Several dozen demonstrators walked six miles on North Broad Street on Sunday night, marching to keep their message that Black Lives Matter in the public eye.

"Black Lives Matter just wants justice," said A.J. Jenkins, 21. "We just want equality. We don't hate cops; we hate police brutality."

Jenkins was among about 50 people who walked from Broad Street and Olney Avenue to City Hall, escorted by police, who directed traffic.

The protest was part of a national movement seeking to draw attention to police brutality directed toward African Americans, including instances when officers have shot unarmed black men.

The march was subdued compared with the heated confrontations between protesters and police in Philadelphia a week ago. When Sunday's demonstrators arrived at City Hall, they sat on the building's steps or talked in small groups. Police officers in patrol cars watched the peaceful gathering from the street.

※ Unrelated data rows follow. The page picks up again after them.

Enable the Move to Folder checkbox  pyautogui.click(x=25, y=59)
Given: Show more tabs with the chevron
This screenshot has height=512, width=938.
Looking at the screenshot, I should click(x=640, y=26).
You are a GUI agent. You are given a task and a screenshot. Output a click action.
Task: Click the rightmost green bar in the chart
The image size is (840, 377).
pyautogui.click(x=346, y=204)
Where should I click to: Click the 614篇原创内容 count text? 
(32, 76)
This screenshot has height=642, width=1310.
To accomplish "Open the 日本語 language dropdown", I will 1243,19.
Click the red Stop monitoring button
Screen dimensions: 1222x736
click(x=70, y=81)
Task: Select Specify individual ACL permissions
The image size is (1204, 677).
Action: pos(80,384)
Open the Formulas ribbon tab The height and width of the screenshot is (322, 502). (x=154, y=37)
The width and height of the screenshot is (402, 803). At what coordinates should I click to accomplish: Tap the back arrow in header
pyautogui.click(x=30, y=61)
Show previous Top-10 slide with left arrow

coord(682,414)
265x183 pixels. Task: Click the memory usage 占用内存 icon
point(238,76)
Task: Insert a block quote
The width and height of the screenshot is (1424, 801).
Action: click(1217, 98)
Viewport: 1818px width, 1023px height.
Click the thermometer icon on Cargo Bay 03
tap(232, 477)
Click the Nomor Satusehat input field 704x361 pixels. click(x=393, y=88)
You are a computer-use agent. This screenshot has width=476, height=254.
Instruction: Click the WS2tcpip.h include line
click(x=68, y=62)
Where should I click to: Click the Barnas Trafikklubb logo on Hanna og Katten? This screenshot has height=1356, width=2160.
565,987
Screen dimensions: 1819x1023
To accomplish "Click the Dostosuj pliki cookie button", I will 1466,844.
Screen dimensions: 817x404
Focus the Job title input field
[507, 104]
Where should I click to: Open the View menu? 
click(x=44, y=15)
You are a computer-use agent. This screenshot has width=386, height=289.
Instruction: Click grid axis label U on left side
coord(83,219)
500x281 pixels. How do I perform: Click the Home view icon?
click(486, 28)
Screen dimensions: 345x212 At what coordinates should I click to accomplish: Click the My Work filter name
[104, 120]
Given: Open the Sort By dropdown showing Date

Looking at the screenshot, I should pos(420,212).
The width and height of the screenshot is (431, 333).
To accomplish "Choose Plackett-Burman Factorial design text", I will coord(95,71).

On Sunday morning, a gunman killed three police officers in Baton Rouge, La., and wounded three others. Reverberations from that were felt in Philadelphia.

"It's not fair. These [officers] have lives and families," said Kayla Tarpley, 24. The Louisiana events, she said, are "just adding to the fire."

Rasheed Davis, 20, of West Philadelphia, participated Sunday, he said, because he sees the city as a place riddled with "opportunity deserts." Public events that draw attention to black Americans' concerns about how they are treated by police, Davis said, are necessary to highlight the disadvantages faced by people in poor neighborhoods.

"What people don't realize is we don't have the resources," he said. "We're not mad at white citizens, but if you don't speak up, it's no help."